Task details:
Search the material for the word "table" and report each line where it turns up.

*** Information shown ***

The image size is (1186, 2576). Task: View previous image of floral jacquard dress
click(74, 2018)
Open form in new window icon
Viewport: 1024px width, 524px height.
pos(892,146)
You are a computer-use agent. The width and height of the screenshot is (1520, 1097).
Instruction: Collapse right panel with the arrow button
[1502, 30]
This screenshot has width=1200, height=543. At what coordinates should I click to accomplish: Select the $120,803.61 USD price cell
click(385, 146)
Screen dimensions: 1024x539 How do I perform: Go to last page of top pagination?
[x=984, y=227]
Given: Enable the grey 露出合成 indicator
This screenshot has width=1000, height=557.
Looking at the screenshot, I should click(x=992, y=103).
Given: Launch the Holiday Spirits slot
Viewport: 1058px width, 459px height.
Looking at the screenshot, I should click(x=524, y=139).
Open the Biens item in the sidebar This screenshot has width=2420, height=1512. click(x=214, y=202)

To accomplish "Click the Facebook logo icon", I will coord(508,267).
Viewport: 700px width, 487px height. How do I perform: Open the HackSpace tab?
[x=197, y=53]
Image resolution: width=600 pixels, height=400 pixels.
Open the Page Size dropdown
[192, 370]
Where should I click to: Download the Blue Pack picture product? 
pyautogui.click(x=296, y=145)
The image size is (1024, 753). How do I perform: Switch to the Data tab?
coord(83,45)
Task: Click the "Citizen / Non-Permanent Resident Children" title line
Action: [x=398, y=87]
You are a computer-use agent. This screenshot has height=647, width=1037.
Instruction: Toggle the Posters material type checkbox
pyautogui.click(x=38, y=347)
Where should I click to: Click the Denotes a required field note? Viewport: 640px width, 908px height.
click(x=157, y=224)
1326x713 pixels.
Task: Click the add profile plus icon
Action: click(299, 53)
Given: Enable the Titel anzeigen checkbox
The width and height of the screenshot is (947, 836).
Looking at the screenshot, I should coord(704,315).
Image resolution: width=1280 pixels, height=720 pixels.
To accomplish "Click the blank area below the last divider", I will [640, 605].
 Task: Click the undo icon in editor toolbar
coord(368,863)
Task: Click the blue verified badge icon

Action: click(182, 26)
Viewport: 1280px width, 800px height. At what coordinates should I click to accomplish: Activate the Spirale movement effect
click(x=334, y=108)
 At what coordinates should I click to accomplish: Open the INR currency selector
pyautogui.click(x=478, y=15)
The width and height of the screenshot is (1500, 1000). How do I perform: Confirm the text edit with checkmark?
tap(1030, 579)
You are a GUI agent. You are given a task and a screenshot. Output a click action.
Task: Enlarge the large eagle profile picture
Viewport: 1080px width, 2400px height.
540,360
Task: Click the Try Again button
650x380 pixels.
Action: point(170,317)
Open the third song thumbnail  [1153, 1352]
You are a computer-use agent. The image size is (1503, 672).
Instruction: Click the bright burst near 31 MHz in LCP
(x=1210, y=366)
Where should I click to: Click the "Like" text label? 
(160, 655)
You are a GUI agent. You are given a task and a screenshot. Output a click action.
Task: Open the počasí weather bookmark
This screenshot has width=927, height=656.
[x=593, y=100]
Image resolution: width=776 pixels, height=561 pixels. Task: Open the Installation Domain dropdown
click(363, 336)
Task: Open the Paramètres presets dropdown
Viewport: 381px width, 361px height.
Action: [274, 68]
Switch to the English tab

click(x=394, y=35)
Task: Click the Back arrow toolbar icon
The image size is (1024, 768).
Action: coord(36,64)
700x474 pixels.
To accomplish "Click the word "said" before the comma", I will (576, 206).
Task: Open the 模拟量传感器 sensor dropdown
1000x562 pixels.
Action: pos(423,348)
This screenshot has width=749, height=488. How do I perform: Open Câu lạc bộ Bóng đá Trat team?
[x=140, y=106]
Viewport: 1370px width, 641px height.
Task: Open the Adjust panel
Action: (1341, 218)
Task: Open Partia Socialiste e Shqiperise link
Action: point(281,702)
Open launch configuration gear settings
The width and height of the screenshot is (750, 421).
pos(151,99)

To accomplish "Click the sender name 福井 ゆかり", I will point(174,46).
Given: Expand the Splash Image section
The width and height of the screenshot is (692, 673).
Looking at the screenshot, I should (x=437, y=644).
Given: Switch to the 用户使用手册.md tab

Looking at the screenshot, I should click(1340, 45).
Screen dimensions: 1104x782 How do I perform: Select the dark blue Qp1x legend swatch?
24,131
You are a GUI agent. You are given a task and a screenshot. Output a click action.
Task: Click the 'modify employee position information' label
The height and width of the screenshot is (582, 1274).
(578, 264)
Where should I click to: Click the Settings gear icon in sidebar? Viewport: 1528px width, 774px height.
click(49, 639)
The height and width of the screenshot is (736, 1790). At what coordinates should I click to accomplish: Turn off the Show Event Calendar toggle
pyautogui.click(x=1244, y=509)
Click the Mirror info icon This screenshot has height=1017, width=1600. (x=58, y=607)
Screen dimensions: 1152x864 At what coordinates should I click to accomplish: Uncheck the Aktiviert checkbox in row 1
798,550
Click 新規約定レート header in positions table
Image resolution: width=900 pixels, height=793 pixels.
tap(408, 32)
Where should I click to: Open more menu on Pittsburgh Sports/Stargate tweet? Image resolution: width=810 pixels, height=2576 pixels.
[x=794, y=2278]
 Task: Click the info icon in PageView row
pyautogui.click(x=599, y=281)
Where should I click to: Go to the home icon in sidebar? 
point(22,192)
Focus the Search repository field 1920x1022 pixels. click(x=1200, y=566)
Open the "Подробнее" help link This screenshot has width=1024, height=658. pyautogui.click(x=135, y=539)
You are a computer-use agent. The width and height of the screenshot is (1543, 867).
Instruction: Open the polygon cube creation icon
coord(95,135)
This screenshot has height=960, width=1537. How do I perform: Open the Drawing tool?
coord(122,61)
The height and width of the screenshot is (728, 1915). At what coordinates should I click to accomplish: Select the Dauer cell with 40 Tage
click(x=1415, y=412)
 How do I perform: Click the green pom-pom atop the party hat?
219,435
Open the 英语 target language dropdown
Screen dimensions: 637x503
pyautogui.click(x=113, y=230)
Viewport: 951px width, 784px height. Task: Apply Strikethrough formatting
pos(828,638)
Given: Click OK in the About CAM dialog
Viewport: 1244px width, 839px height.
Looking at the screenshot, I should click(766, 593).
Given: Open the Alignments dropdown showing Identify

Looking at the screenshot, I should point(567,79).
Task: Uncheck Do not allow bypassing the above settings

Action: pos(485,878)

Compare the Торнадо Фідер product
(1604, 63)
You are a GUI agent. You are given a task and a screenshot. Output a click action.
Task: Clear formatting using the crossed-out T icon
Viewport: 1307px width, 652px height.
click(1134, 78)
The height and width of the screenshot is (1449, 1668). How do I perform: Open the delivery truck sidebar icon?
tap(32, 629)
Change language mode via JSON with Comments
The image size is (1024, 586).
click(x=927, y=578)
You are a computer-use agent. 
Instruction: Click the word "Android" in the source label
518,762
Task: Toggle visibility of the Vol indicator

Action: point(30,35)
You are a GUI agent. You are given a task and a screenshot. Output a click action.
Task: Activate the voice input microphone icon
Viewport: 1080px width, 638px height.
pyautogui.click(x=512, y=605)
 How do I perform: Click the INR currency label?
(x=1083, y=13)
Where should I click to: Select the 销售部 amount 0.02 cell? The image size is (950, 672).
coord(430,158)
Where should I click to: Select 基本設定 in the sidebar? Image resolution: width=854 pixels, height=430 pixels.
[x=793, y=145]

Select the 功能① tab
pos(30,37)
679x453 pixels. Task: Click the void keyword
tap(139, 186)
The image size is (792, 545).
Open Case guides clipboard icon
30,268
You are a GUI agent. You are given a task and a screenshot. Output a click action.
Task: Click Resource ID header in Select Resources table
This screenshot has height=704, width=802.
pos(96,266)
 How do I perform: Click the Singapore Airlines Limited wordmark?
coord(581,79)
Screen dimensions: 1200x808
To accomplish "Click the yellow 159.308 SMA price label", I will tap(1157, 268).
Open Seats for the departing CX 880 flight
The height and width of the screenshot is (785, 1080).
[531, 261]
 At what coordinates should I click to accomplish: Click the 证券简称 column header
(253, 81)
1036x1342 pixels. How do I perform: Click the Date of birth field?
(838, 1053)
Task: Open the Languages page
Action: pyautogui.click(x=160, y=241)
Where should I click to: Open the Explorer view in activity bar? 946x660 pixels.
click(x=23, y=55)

*** End of Information shown ***

Result for this task:
Click 新規約定レート header in positions table
Task: Click Resource ID header in Select Resources table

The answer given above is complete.